Why I can't add more 1x1 conv or fc layers?

And how can I improve this network?

2

There are 2 answers

4
Feras On BEST ANSWER

(1,1) convolution layer is not a fully connected layer. if you want to implement fully connected layer as convolution layer you should add last layer kernel size of the layer before.

(if the feature map of the layer before is 50x50 your last layer should have a kernel of 50 x 50). convolution layer with (1,1) kernel size is similar ro mlp layer. if tyou want to undertsand more how it works read this paper Network in Network

If I understood well, you want to get ride of the fully connected layer. so you have to do two things:

  • assure that you are reducing the last layer to the size of your class by using convolution layer (1,1) with channel equal to your output classes.
  • use global average pooling to reduce the feature map to 1 and then feed the result to the softmax.
2
Thomas Pinetz On

1x1 Convolution is not the same as a fully connected layer. Alone the parameter count is vastly different. A 1x1 Convolution is the weighted sum of all the pixel, which are in the same location in the image, from all the previous filter outputs.

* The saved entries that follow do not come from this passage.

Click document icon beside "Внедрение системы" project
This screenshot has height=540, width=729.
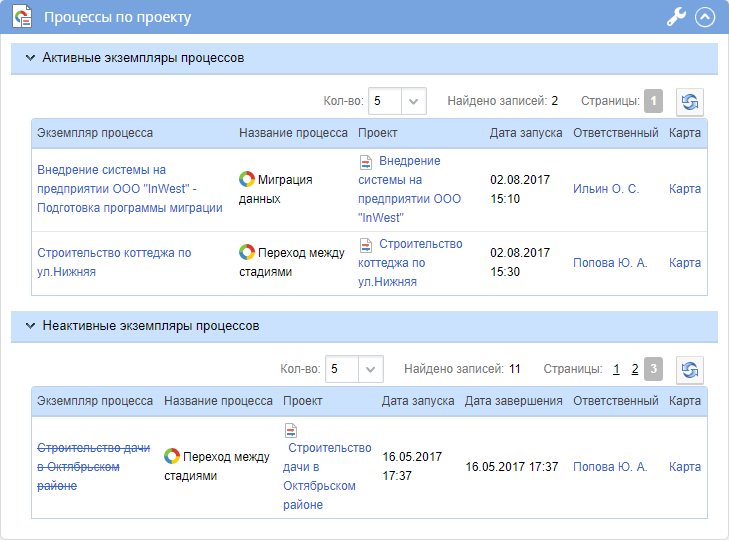pyautogui.click(x=366, y=162)
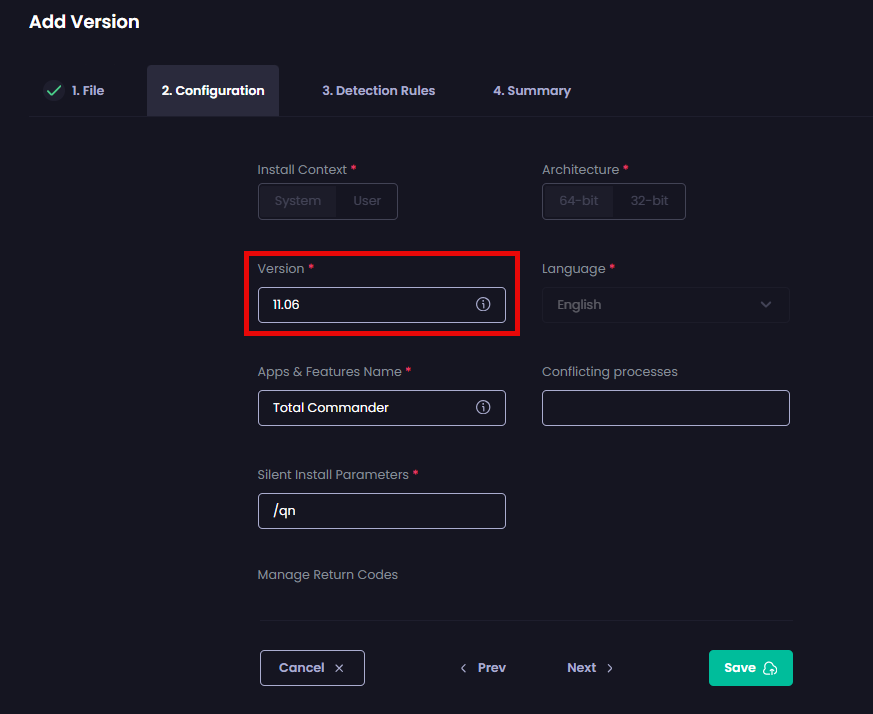Open the Apps & Features Name info tooltip
This screenshot has width=873, height=714.
[x=483, y=407]
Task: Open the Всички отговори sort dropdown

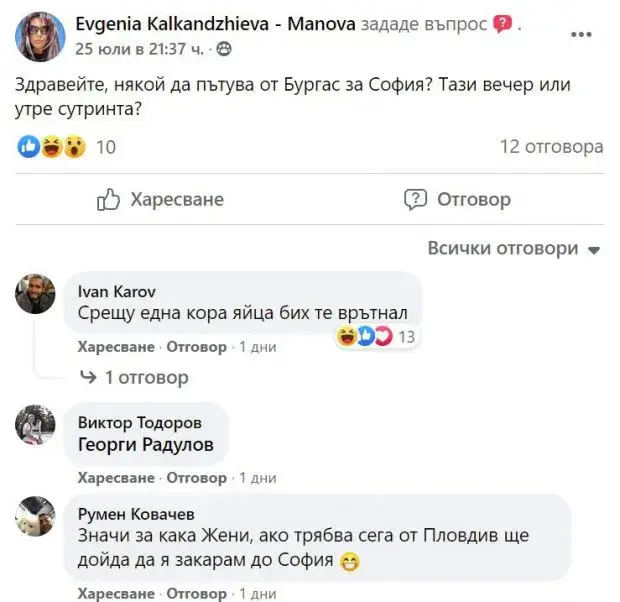Action: (x=514, y=248)
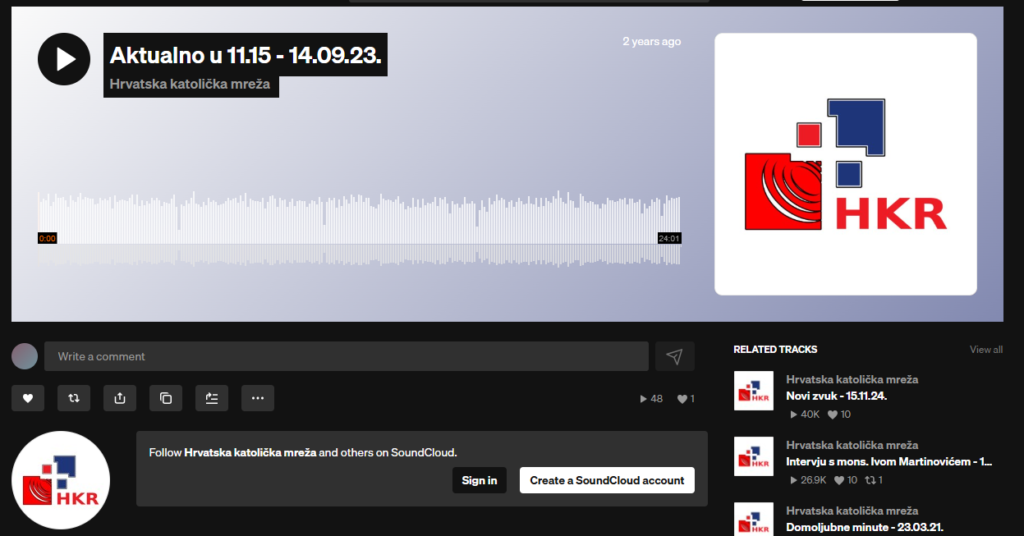This screenshot has width=1024, height=536.
Task: Share the track via share icon
Action: point(119,398)
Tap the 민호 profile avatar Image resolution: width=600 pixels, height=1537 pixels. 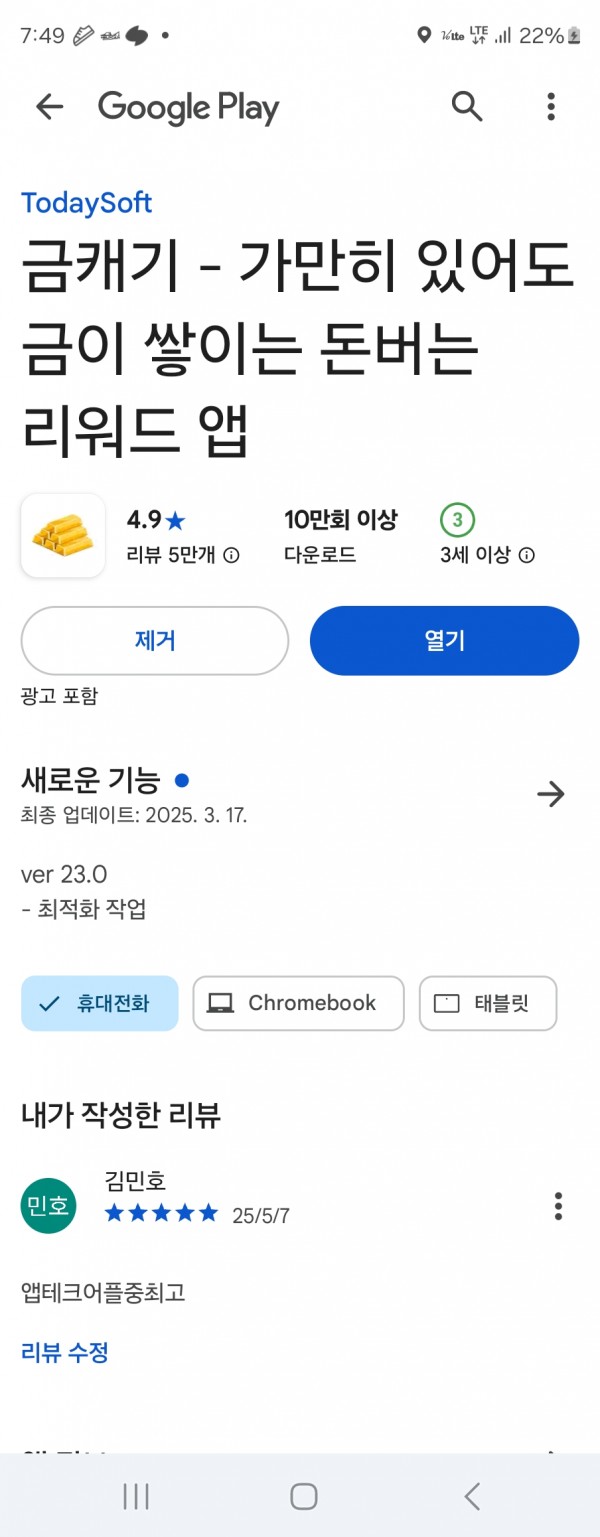(x=48, y=1206)
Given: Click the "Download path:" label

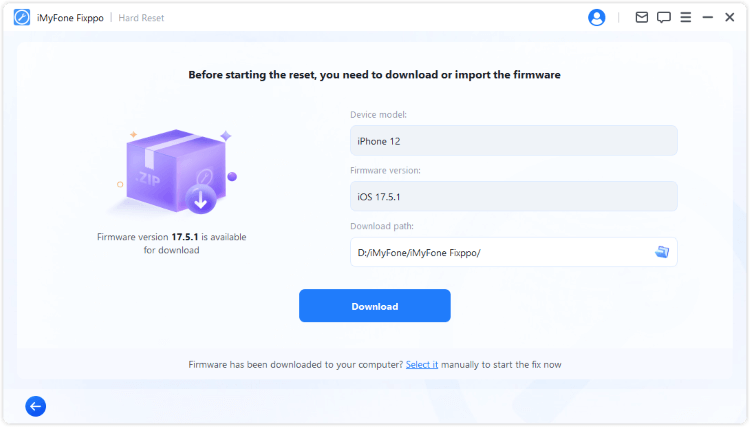Looking at the screenshot, I should coord(383,226).
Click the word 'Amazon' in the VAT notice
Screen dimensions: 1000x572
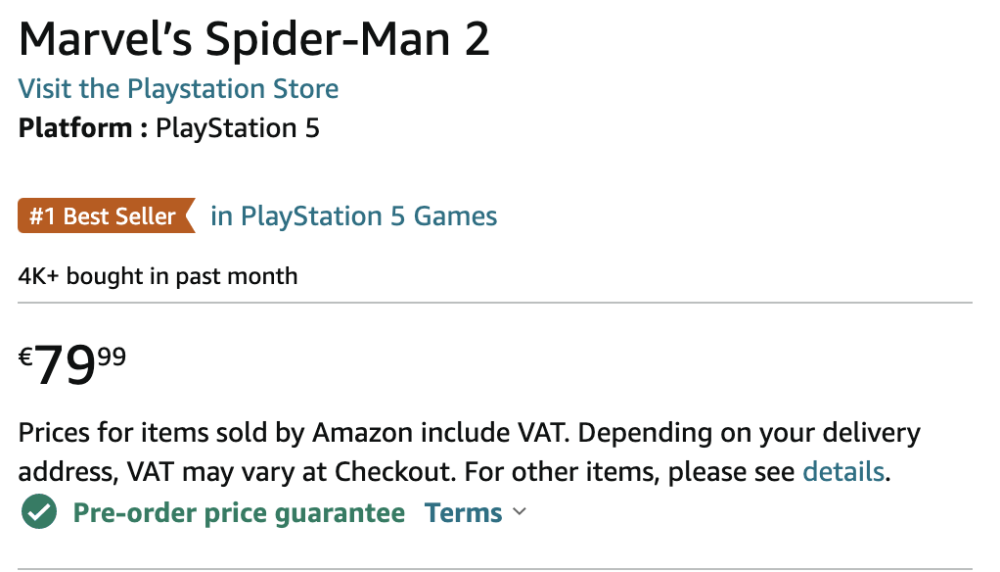click(358, 434)
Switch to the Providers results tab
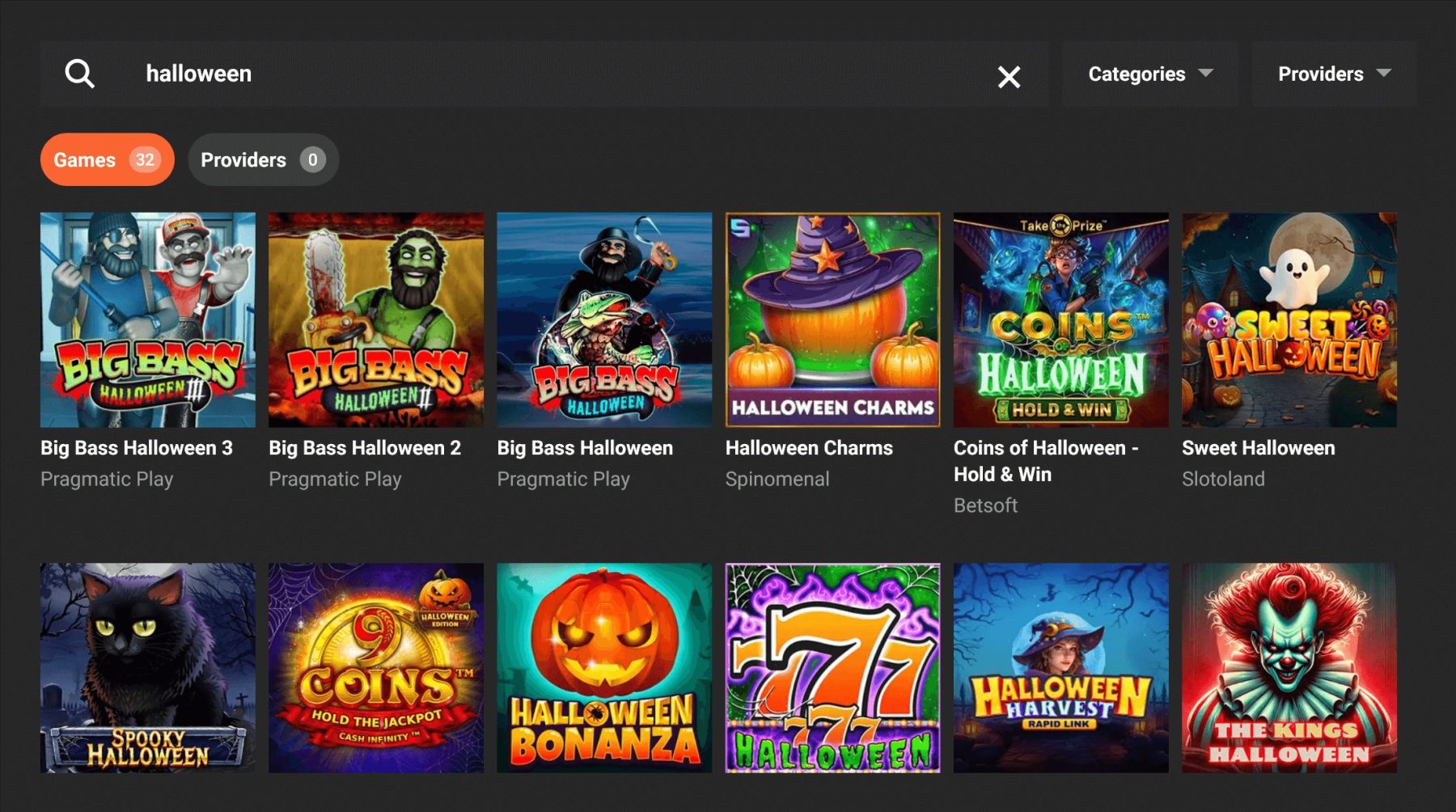The width and height of the screenshot is (1456, 812). click(263, 160)
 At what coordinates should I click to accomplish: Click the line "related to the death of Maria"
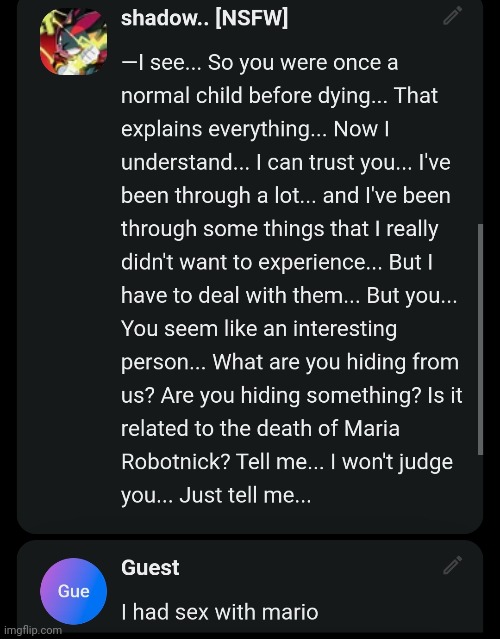point(260,429)

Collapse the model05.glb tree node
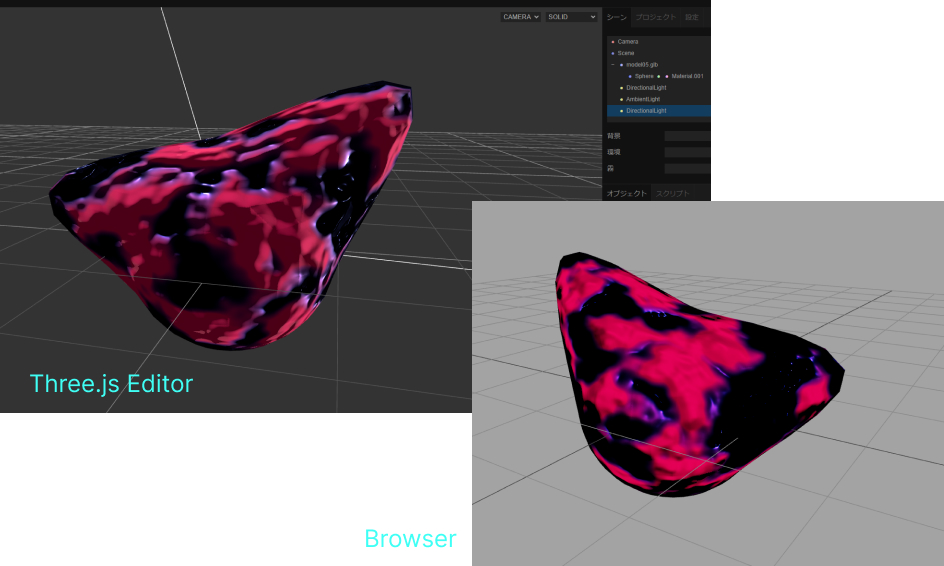[x=612, y=64]
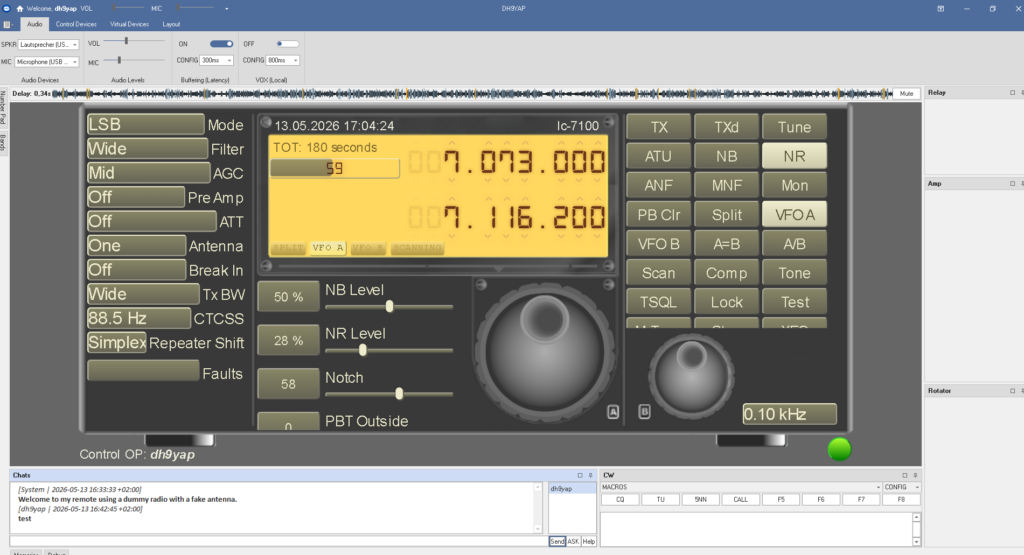Float the CW panel window icon
Viewport: 1024px width, 555px height.
click(x=904, y=475)
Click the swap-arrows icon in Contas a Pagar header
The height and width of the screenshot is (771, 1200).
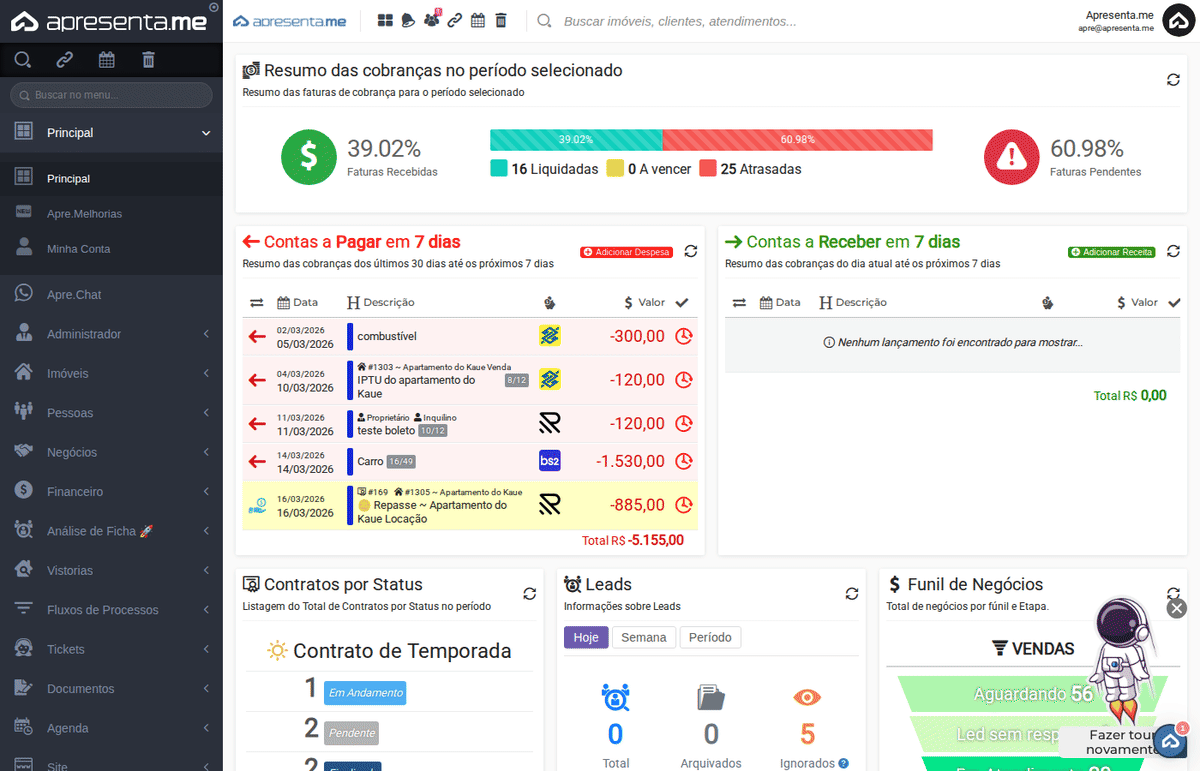tap(256, 302)
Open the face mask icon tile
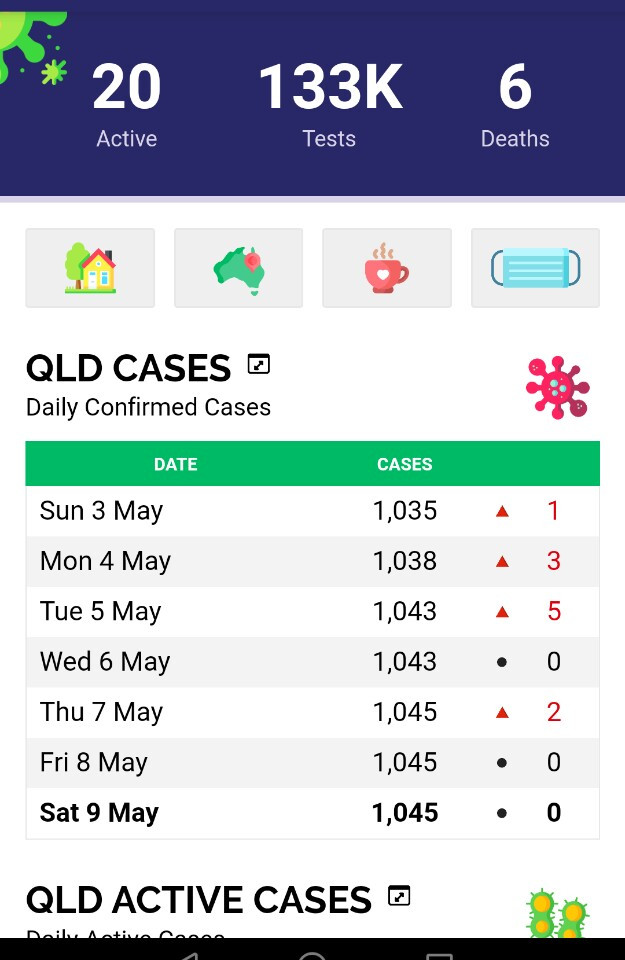The height and width of the screenshot is (960, 625). tap(535, 268)

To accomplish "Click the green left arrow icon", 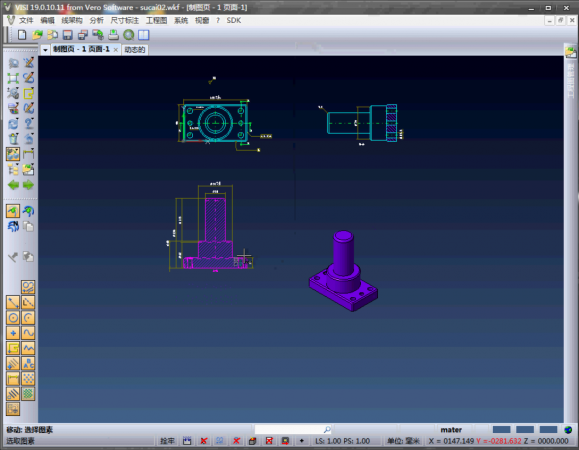I will tap(13, 185).
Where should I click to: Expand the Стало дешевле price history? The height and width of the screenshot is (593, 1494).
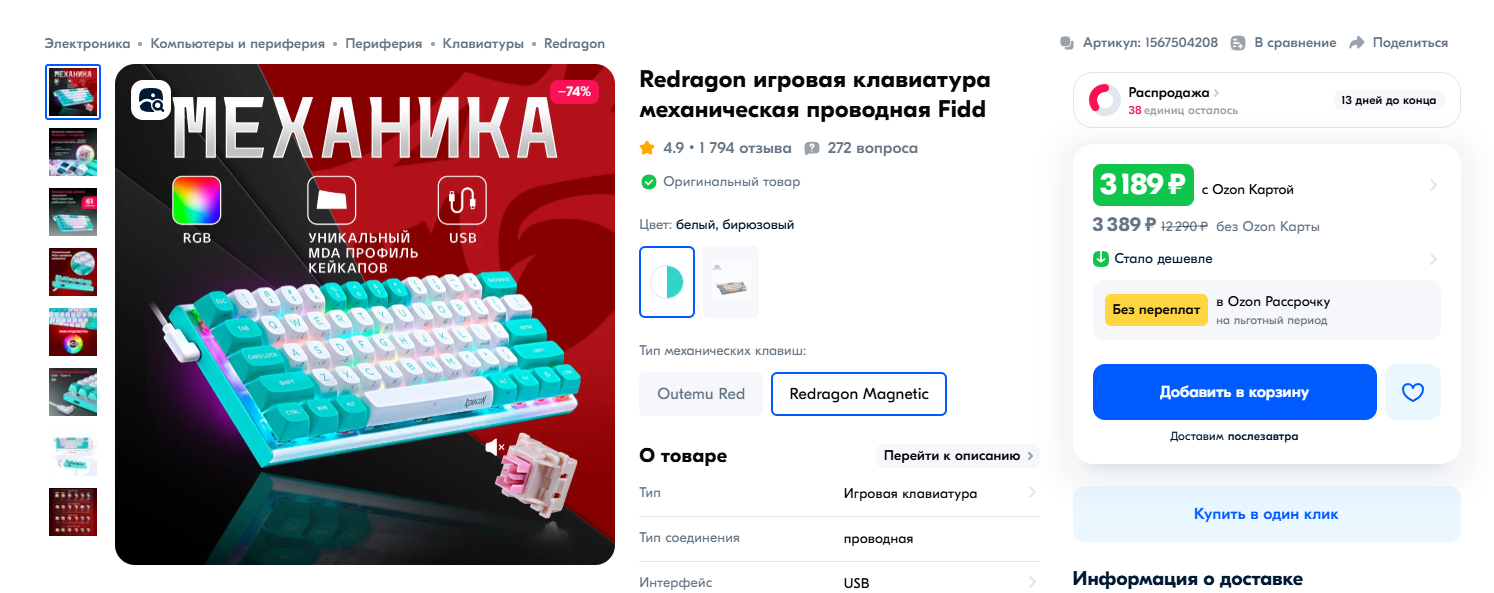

A fully connected layer on the other hand takes all the pixels of all the filters into account for every new pixel in the current layer.

You should take a look at http://deeplearning.net/tutorial/contents.html to understand convolutions better.

For the final layers fully connected layers are used to combine the features extracted in the previous layers and combine them to the final output.